Exercise prompt —
Find each line in the entries below that contains the string "This" and copy those lines. Letter case counts.

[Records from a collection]
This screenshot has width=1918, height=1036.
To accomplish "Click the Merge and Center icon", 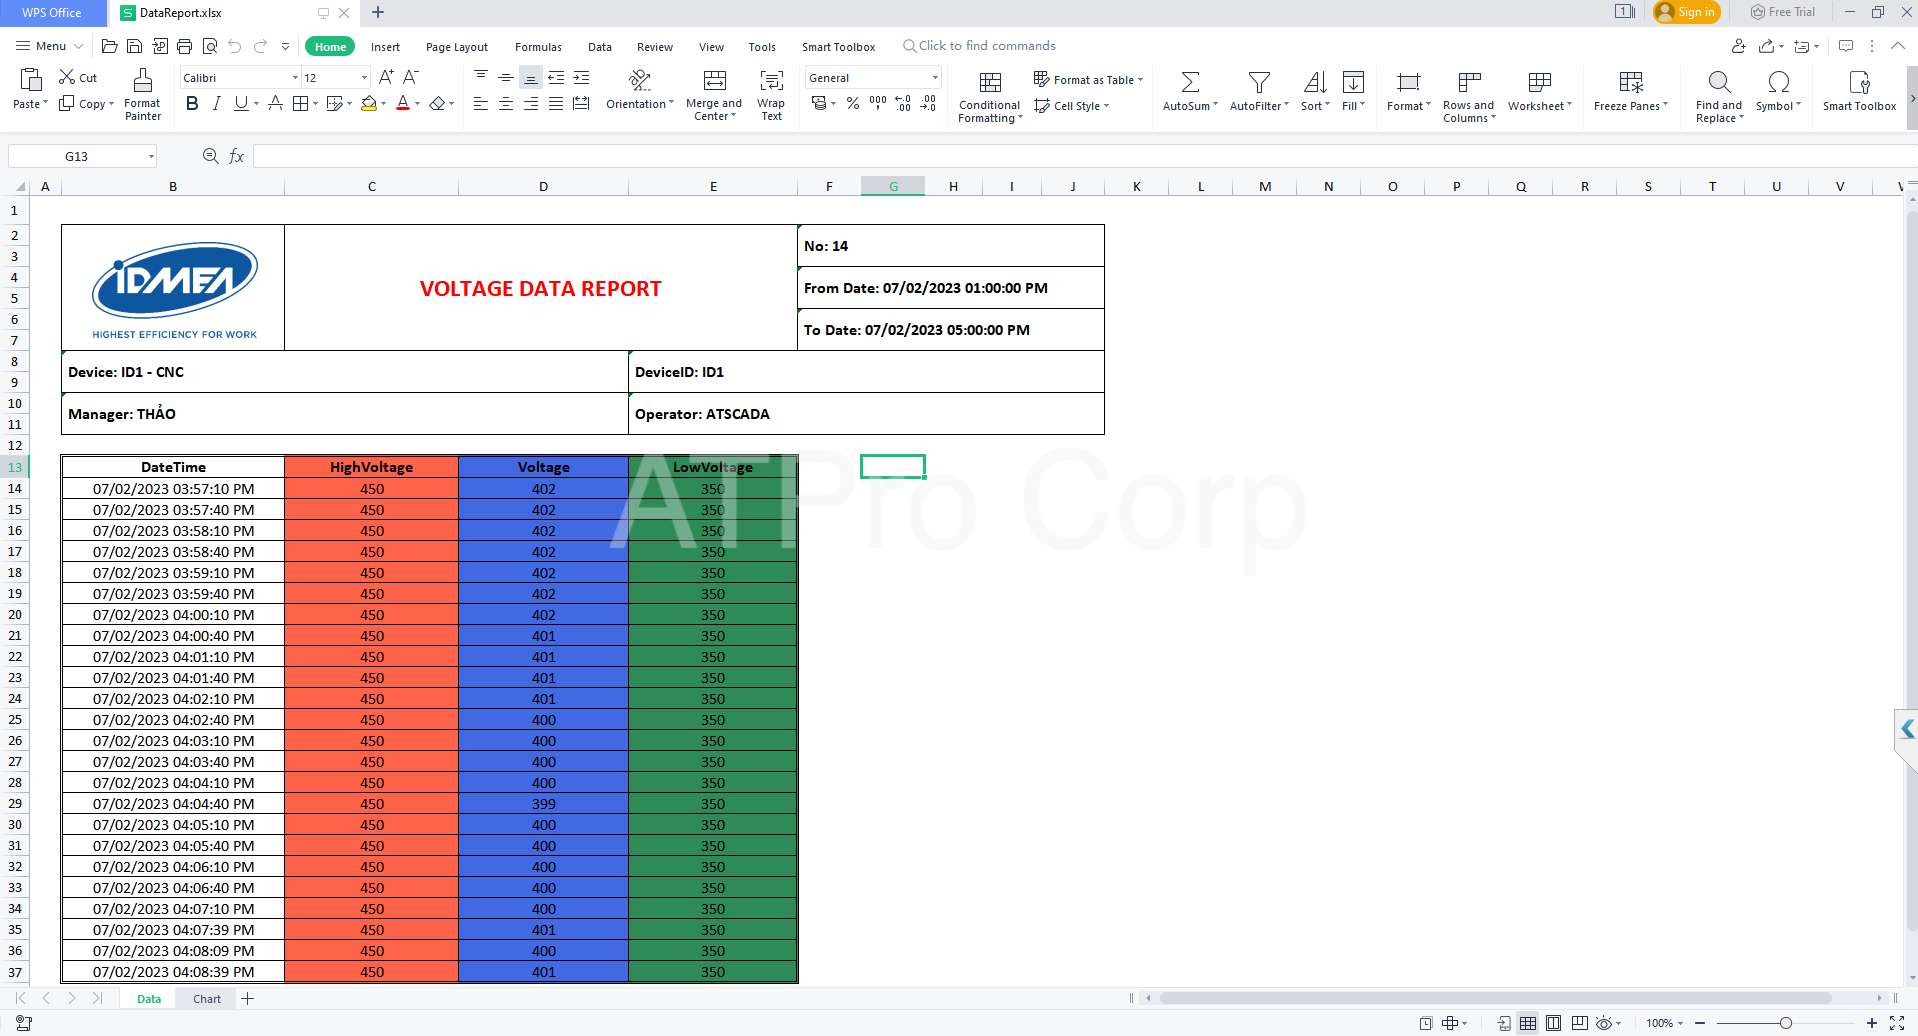I will (x=714, y=82).
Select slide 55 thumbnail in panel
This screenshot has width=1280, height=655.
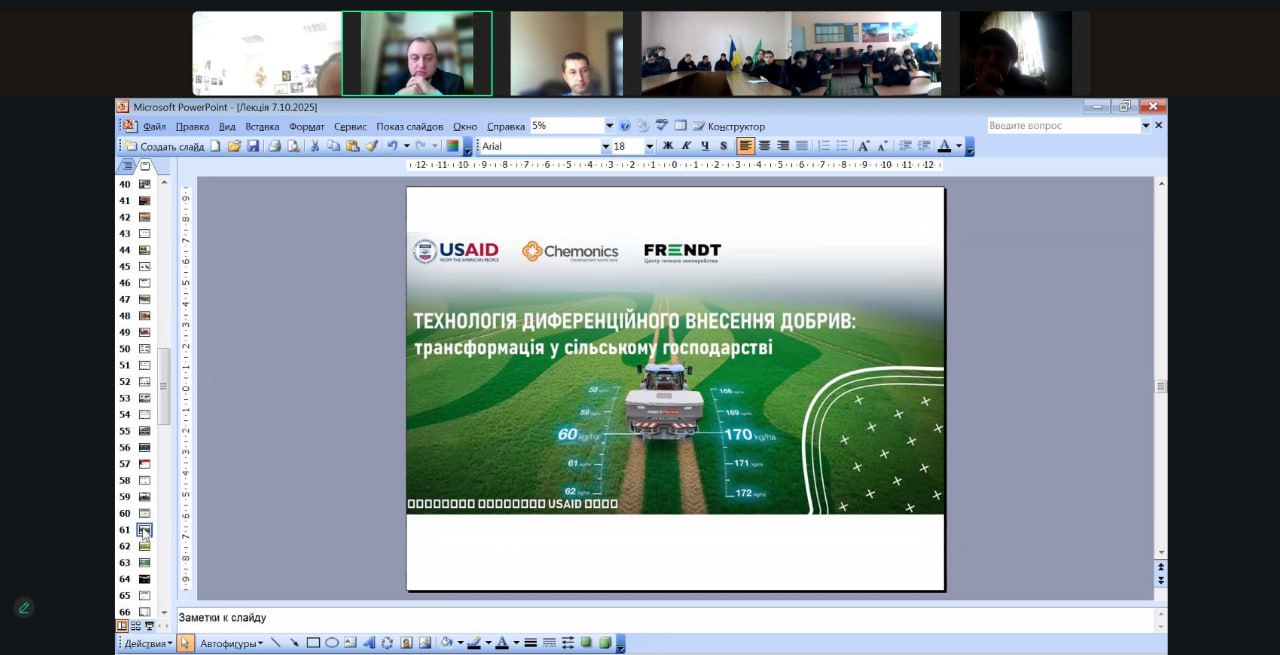(144, 431)
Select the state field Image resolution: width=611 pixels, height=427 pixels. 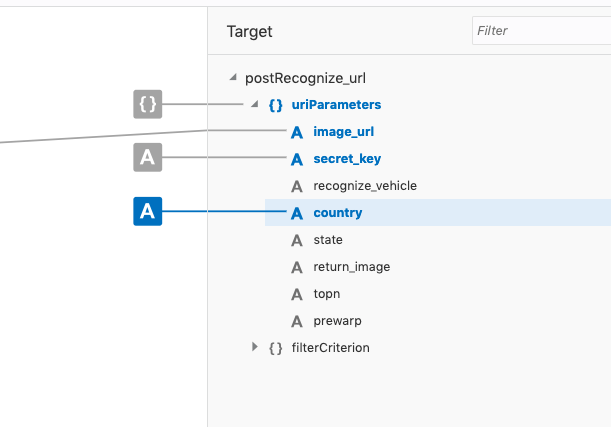[327, 240]
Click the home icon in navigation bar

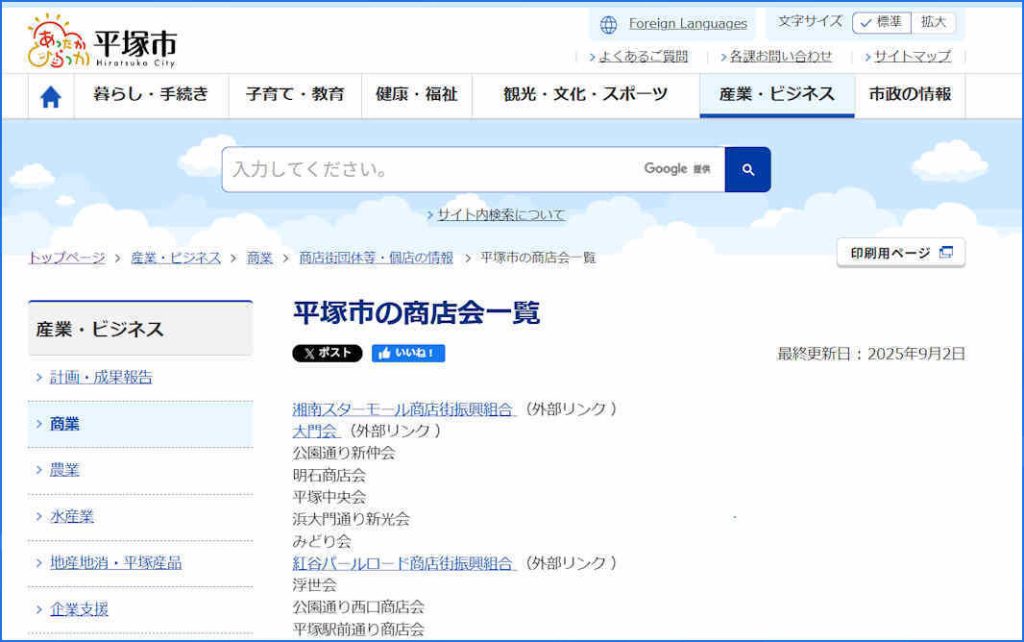[50, 96]
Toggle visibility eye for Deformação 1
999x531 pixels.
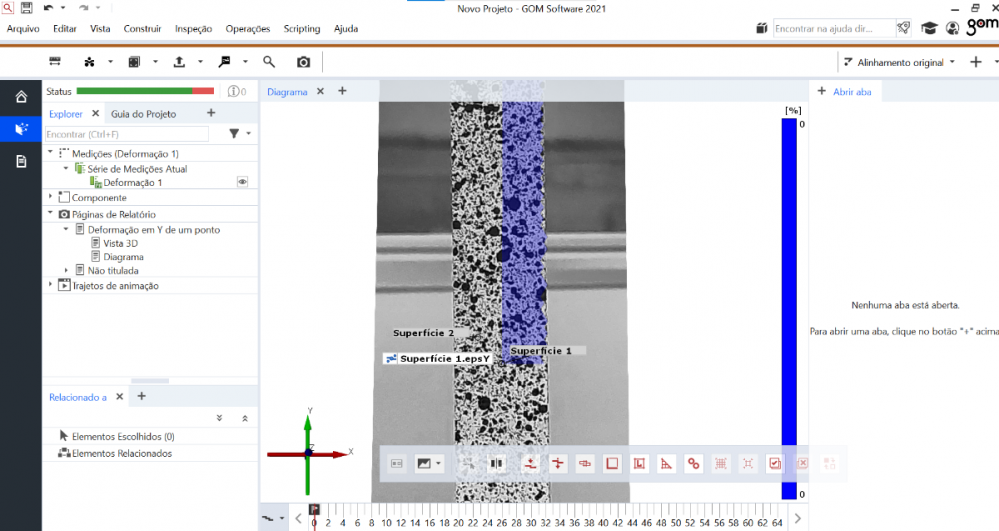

Answer for the task —
This screenshot has width=1918, height=1036.
This screenshot has width=1280, height=655.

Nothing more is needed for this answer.